Jim German has wanted to be a cowboy since he was a little boy. And for six days this month he became one.

VIDEO: People learn to be cowboys

And for six days this month he became one.

For his vacation, the 59-year-old San Francisco man enrolled himself in the Arizona Cowboy College — a small ranch at the edge of Scottsdale that gives ordinary people the chance to experience the true cowboy lifestyle.

“I’ve dreamed about this all the time, but I never had the opportunity,” says German, covered in a thin layer of dust from a 20-mile horse ride. “Here, for one week, I get to live out my dreams.”

German is one of 2,000 students who have attended the college since it opened in 1989.

Unlike a typical dude ranch, the one-of-a-kind college markets itself as the true cowboy experience — students sleep under the stars and learn horsemanship skills including riding, roping and shoeing.

“We don’t play cowboy here,” says Rocco Wachman, senior instructor at the school. “We do an old-fashioned day’s job. I really show them how life was like 100 years ago.”

And amid the changing landscape of the Sonoran Desert, the college is helping keep a small part of the cowboy lifestyle alive.


The concept of the college took a while to catch on when it was first created by Lloyd Bridwell, an Arizona rancher. (After his death in 2000, his wife, Lori Bridwell, and Wachman kept the ranch running.)

It has evolved into a popular vacation destination for outdoors enthusiasts across the country, and has been developed into a reality television show called “Cowboy U” that is taped at the ranch and airs on Country Music Television.

But it takes a different type of person to want to pay to spend their vacation doing demanding physical labor, Wachman says.

Students spend the first two days of the program living in bunkhouses, learning to ride, rope, shoe and care for horses. During that time they rise at the crack of dawn and take 20-mile horse rides through the desert looking for stray cattle.
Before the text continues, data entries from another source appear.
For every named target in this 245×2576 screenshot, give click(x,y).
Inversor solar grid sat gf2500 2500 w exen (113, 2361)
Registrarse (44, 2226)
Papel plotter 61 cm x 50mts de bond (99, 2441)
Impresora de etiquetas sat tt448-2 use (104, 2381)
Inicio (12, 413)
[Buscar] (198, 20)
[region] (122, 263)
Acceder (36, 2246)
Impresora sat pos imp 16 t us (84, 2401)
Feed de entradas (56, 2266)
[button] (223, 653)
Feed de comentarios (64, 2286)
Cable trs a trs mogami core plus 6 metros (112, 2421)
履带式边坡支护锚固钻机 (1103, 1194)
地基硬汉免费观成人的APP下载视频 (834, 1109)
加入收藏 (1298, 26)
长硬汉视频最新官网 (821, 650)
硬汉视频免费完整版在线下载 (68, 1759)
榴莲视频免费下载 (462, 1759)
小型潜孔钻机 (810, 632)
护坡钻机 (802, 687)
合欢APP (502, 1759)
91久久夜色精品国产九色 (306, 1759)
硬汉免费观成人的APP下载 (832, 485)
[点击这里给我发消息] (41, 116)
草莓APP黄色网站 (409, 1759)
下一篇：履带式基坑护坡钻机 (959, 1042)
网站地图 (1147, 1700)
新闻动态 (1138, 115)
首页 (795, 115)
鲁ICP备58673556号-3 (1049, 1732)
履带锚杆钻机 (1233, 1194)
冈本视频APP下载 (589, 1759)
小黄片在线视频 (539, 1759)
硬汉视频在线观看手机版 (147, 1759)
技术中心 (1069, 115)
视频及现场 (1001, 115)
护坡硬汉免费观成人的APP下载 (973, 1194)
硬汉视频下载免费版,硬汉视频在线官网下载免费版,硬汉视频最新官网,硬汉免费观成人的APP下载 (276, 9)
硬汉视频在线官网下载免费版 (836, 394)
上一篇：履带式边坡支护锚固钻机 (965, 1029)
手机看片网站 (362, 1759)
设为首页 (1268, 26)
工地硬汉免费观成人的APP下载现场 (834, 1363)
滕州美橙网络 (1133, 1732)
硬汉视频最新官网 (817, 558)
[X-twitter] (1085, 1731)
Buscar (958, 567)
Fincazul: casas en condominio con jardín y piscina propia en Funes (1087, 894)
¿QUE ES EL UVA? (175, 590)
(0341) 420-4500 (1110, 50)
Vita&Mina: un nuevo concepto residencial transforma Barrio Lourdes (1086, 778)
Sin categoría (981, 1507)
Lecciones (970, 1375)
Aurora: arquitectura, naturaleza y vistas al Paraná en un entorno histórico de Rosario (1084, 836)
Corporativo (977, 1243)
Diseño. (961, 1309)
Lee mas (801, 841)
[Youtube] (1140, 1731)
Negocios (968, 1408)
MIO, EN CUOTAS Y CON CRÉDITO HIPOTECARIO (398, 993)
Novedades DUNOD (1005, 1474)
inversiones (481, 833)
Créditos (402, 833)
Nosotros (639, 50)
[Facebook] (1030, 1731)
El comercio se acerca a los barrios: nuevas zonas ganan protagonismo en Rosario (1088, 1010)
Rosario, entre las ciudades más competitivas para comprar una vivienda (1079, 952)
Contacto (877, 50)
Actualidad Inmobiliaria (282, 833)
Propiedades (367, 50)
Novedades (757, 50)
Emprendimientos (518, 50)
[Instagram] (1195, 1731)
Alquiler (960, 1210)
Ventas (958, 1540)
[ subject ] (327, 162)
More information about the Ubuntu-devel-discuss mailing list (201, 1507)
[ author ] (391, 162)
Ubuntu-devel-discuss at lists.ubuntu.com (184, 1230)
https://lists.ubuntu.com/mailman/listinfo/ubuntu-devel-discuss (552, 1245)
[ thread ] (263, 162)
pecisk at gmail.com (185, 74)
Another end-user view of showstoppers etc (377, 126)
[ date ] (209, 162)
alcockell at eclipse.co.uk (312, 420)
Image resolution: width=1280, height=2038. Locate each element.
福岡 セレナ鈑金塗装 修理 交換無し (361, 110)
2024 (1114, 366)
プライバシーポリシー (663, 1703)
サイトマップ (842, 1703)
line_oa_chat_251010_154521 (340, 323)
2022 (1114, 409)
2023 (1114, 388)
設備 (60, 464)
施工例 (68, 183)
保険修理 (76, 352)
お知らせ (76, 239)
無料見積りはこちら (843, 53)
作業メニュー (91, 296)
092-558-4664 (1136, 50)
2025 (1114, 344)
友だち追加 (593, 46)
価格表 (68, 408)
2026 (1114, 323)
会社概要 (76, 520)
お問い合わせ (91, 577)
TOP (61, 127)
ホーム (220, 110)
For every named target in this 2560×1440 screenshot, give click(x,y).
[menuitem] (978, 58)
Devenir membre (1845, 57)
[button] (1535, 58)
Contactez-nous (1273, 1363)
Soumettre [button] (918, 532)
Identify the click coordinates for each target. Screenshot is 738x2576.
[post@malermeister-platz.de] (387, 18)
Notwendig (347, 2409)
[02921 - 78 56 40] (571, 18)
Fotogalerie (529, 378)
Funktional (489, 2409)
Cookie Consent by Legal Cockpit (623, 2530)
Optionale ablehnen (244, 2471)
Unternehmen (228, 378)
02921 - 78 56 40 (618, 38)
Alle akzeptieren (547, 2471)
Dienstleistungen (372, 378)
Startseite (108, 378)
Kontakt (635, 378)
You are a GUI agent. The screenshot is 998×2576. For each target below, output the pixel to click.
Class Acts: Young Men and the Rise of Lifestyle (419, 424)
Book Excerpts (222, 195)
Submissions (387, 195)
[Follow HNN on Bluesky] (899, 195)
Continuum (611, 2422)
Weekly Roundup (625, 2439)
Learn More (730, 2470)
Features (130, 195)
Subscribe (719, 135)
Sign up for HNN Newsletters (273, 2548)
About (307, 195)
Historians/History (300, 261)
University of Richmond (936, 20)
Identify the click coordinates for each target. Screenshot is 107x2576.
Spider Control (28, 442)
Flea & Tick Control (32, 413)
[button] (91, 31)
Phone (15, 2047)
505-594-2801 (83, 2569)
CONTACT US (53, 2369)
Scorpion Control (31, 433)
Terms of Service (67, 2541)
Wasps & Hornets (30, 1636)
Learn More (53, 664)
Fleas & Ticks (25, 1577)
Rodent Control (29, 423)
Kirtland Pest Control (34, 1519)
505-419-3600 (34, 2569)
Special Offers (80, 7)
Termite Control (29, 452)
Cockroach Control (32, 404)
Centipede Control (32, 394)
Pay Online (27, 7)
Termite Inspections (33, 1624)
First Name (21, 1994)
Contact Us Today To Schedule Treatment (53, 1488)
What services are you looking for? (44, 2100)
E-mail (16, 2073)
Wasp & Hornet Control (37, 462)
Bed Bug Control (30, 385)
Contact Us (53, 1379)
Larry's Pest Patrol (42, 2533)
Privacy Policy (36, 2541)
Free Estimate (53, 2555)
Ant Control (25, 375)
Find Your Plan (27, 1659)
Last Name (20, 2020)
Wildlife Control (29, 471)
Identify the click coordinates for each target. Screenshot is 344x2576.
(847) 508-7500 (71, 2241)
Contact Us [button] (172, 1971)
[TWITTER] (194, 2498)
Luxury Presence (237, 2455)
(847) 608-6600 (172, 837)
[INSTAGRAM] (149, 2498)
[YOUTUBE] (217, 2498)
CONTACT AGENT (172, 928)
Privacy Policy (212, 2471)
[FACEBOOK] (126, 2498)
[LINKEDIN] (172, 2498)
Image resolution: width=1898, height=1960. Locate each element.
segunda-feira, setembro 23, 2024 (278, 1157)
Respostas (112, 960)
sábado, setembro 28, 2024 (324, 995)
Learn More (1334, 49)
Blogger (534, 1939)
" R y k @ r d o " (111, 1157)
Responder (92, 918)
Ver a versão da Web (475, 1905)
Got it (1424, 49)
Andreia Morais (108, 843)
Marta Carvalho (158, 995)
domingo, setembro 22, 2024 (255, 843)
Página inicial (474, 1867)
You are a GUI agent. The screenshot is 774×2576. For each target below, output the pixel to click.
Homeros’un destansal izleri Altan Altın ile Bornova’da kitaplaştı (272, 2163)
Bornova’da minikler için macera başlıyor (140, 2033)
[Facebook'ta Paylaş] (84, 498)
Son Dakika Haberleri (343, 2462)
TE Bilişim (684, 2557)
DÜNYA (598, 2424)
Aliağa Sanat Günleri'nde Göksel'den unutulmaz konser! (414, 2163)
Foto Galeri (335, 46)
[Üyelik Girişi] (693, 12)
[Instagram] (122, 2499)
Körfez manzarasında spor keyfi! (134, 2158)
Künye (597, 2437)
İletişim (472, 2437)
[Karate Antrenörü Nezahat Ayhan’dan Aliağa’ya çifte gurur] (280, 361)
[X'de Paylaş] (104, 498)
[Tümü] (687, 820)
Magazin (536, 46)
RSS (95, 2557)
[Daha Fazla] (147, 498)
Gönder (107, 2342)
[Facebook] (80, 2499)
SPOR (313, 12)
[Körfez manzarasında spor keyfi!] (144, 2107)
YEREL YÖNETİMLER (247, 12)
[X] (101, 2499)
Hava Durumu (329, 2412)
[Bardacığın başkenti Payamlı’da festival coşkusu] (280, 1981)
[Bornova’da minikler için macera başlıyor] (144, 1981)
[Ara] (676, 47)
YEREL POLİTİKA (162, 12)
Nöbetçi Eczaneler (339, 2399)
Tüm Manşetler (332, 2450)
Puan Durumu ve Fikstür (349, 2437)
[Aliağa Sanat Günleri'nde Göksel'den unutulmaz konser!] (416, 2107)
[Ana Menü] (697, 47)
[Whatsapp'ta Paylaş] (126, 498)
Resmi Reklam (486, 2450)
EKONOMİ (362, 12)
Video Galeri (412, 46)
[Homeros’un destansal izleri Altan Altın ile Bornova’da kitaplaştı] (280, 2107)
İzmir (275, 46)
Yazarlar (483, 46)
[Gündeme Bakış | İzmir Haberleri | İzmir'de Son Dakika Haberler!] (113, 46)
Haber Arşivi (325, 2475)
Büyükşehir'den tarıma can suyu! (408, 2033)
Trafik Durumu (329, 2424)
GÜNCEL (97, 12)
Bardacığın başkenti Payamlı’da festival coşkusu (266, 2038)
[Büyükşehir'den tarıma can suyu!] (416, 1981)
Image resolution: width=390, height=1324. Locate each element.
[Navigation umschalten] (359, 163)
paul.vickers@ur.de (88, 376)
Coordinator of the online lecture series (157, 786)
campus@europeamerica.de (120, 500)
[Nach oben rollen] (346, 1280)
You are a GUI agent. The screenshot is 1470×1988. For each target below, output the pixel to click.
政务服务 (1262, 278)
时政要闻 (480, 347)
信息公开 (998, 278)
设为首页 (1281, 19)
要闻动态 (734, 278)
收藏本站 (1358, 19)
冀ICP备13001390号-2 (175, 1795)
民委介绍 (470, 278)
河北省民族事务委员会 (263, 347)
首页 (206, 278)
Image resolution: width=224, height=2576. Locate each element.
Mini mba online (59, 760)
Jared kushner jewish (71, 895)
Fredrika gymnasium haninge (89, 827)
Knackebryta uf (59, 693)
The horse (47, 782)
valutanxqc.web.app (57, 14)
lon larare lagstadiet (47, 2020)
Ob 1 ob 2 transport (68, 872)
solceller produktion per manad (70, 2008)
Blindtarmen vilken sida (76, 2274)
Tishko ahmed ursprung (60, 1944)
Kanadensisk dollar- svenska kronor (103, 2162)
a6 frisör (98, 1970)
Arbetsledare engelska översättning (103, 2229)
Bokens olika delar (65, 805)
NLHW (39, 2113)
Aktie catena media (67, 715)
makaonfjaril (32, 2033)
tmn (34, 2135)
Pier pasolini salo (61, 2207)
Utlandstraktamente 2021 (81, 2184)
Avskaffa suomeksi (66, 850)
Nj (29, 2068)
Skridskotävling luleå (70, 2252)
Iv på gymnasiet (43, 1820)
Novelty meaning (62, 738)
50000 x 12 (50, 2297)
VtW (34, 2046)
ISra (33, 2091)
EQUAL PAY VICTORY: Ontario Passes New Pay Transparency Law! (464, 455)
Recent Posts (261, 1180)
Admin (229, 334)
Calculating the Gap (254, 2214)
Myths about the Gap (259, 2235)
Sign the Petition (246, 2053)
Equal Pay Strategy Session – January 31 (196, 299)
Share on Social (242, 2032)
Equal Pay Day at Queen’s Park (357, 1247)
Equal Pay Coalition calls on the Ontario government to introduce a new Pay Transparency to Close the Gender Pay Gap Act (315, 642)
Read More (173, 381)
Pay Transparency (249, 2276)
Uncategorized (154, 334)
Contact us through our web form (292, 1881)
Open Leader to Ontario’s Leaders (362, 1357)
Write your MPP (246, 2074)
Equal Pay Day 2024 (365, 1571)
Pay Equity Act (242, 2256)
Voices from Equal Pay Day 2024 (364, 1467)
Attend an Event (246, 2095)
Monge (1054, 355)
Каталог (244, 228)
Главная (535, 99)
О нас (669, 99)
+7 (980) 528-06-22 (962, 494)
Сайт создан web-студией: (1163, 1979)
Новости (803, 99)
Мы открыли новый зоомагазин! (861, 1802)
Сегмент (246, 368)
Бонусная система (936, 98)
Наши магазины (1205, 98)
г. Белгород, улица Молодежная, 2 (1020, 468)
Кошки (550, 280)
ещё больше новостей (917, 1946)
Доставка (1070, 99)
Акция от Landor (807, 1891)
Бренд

The last four days they ride out to a remote campsite and spend their time working on a real Arizona cattle ranch.

“Not everyone is cut out for this experience,” says Wachman, wearing a plaid shirt, Wrangler jeans, cowboy boots and spurs. “I think it comes down to the pioneer spirit.”

Taking a step away from the daily stresses of his everyday life is what lured New York resident Charles Audette, 32, to travel to Arizona and spend his vacation at the cowboy college.

At home he’s a supervisor for an electric transmission and distribution company. At the cowboy college, he gets to discover his inner cowboy.

“I’ve always wanted to do something like this,” Audette says. “The best part’s been not hearing my cell phone ring from work.”


But just like the cowboy profession, the rural landscape that houses the ranch is disappearing.

The college has relocated three times due to Scottsdale’s growth. The first location was at Shea Boulevard and 110th Street, until urbanization forced it north. Since 1999, the college has been at its current location, near Dynamite Boulevard and 152nd Street. But construction continues to creep up their way.

“When we first came out here there was only six or seven houses,” says Wachman as he looks toward the frame of a house being built directly behind him. “We watched (the city) grow up around us.”

What’s left of the untouched desert piece from the edge of Scottsdale to the Verde River is threatened, he says. Whether that desert will be there in 10 or 20 years weighs heavily on him.

“It’s how the West was lost,” he says. “I cry about it every day. This is such a unique type of desert, and to concrete this is a crime.”

Still Wachman takes pride in being able share the cowboy way of life with people who really value it.

“We put them through an experience that is real and it pushes them to do things they never thought they could do,” he says. “And after they leave they talk about how this experience has changed them forever.”